Credit not given for this course and 50:840:333.
50:730:334 Philosophy of Science (3) Examination of major philosophical issues concerning science. Topics selected from among science and pseudoscience; scientific explanation, method, theories, laws, and falsification; scope and limits of science; revolutions in science; science and ethics.
50:730:344 Existentialism and Phenomenology (3) An examination in the historical setting of Husserl's phenomenology and such philosophers as Kierkegaard, Nietzsche, Heidegger, Jaspers, Buber, Marcel, Sartre, and Merleau-Ponty.

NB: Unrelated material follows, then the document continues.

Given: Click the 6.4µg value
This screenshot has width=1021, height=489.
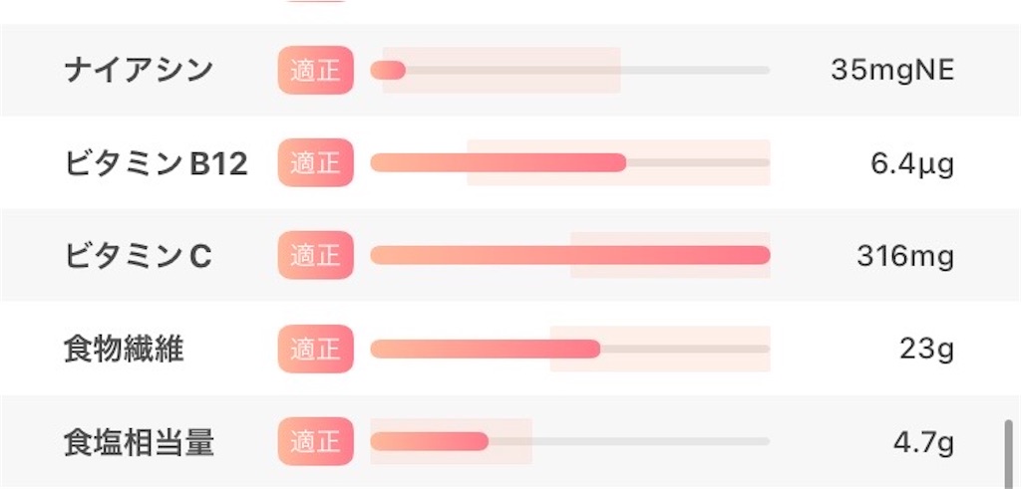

50:730:349 Biomedical Ethics (3) An examination of ethical theories and their application to such issues as abortion, cloning, physician-patient relations, genetic manipulation, and health care justice. Credit not given for this course and 50:840:349.
50:730:361 Philosophy of Art (3) A study of selected texts on the philosophy of art from the Greeks to contemporary writers, with the purpose of investigating the relationships among the arts, and the status of art and the aesthetic judgments as modes of discovery and communication.
50:730:367 American Philosophers (3) Examination of the principal philosophers in 19th- and 20th-century America. Critical discussion of the transcendentalists, the idealists, Pierce, James, Dewey, and Whitehead.
50:730:390,391 Special Topics in Philosophy (3,3)
50:730:412 Theory of Knowledge (3) An investigation of what it means to know. Topics include theories of meaning, evaluation of evidence, the meaning of and criteria for truth, and the nature of belief. Prerequisite: One course in philosophy or permission of instructor.
50:730:415 Metaphysics (3) A study of the major problems of metaphysical theory, focusing on modes of existence and the presuppositions, methodologies, and consequences of different metaphysical systems. Prerequisite: One course in philosophy or permission of instructor.
50:730:417 Analytic Philosophy (3) Examination of methods of analysis as they appear in such writers as Russell, Moore, Wittgenstein, and Carnap, and in contemporary linguistic philosophy. Prerequisite: One course in philosophy or permission of instructor.
50:730:418 Philosophy of Mind (3) Critical examination of the mind-body problem and various proposed solutions. Topics selected from among immortality, freedom, artificial intelligence, parapsychology, psychological theories, the unconscious, reasoning, emotions, and intentions. Prerequisite: One course in philosophy or permission of instructor.
50:730:430 Advanced Logic (3) Topics from among such "deviant" logics as many-valued and intuitionistic logics, foundations of mathematics, paradoxes, nontruth-functional logics, and issues in the philosophy of language and logic. Prerequisite: 50:730:332 or (with permission of instructor) 50:730:201.
50:730:451,452 Advanced Seminar in Philosophy (3,3) The focus could be either a concentrated study of a particular text, philosopher, or school of thought, or an examination of a particular philosophical concept, methodology, or problem. Prerequisite: One course in philosophy or permission of instructor.
50:730:495,496 Independent Study in Philosophy (BA,BA) An individual reading and research project under the guidance of a member of the philosophy department in an area of interest to the student. Prerequisite: Permission of department.